DNA damage response mutations enhance the antitumor efficacy of ATR and PARP inhibitors in cholangiocarcinoma cell lines

Cholangiocarcinoma (CCA) is a biliary tract carcinoma that is challenging to treat due to its heterogeneity and limited treatment options. Genetic alterations in DNA damage response (DDR) pathways and homologous recombination (HR) defects are common in CCA. This has prompted interest in the use of ataxia telangiectasia and Rad3-related protein (ATR) and poly(ADP-ribose) polymerase (PARP) inhibitors to treat CCA. The present study investigated the impact of an ATR Inhibitor and various PARP inhibitors, individually and in combination, on CCA cell lines with different DDR mutation profiles. DDR gene alterations in these cell lines were analyzed, and the responses of the cells to treatment with the PARP inhibitors olaparib, veliparib and talazoparib and/or the ATR Inhibitor AZD6738 were evaluated. Assessments focused on cellular viability, clonogenic survival and the combination index, alongside changes in DNA damage assessed via the formation of micronuclei and γ-H2A histone family member X foci. The results revealed that the CCA cell lines with more DDR mutations exhibited greater sensitivity to single and combination treatments.

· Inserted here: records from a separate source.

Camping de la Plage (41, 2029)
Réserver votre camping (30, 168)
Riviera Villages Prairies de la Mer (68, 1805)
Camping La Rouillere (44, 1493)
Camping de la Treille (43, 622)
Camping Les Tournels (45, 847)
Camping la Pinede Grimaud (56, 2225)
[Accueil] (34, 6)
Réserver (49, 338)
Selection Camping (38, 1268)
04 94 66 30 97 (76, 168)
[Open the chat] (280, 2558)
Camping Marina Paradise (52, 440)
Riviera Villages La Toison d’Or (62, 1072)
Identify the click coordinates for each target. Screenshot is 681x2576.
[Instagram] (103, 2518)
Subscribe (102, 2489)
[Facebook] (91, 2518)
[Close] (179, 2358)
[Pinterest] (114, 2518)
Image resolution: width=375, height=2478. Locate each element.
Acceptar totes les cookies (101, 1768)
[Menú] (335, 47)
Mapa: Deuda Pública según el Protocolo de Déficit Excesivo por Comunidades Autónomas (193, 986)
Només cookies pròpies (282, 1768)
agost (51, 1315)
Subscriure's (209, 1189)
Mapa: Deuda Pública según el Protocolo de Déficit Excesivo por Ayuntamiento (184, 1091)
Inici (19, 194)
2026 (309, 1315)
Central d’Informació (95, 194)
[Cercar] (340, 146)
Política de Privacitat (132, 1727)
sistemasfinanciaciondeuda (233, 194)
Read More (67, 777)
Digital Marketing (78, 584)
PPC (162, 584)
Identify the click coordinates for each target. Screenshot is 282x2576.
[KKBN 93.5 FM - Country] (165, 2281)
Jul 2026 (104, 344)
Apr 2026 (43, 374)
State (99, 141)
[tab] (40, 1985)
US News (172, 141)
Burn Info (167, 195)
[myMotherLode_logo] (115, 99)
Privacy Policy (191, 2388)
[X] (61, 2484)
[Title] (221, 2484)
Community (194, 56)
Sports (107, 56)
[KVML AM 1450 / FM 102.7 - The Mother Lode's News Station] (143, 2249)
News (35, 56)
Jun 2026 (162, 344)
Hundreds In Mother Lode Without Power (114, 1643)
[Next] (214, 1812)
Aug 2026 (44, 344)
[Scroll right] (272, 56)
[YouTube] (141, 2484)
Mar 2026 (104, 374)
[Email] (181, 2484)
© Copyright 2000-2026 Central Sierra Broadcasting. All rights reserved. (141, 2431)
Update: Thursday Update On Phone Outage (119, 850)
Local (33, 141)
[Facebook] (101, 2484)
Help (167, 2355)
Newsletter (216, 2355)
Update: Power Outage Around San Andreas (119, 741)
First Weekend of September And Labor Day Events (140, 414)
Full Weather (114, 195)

Talazoparib was found to be the most potent PARP Inhibitor in the CCA cell lines. The combination of AZD6738 and talazoparib demonstrated varying synergistic effects depending on the genetic background of the CCA cells, with greater efficacy in the cell lines less sensitive to single drug treatments. Mechanistically, this combination promoted the accumulation of DNA damage, including DNA double-strand breaks. Overall, the study underscores the importance of HR in CCA. It reveals an association between the extent of DDR mutations and the response to AZD6738 and PARP inhibitors in CCA, both as single agents and in combination. These findings highlight that the number of mutated genes influences variability in the drug response.

ATR inhibitor; DNA damage response; PARP inhibitor; biliary tract cancer; cholangiocarcinoma; combination index; drug combination.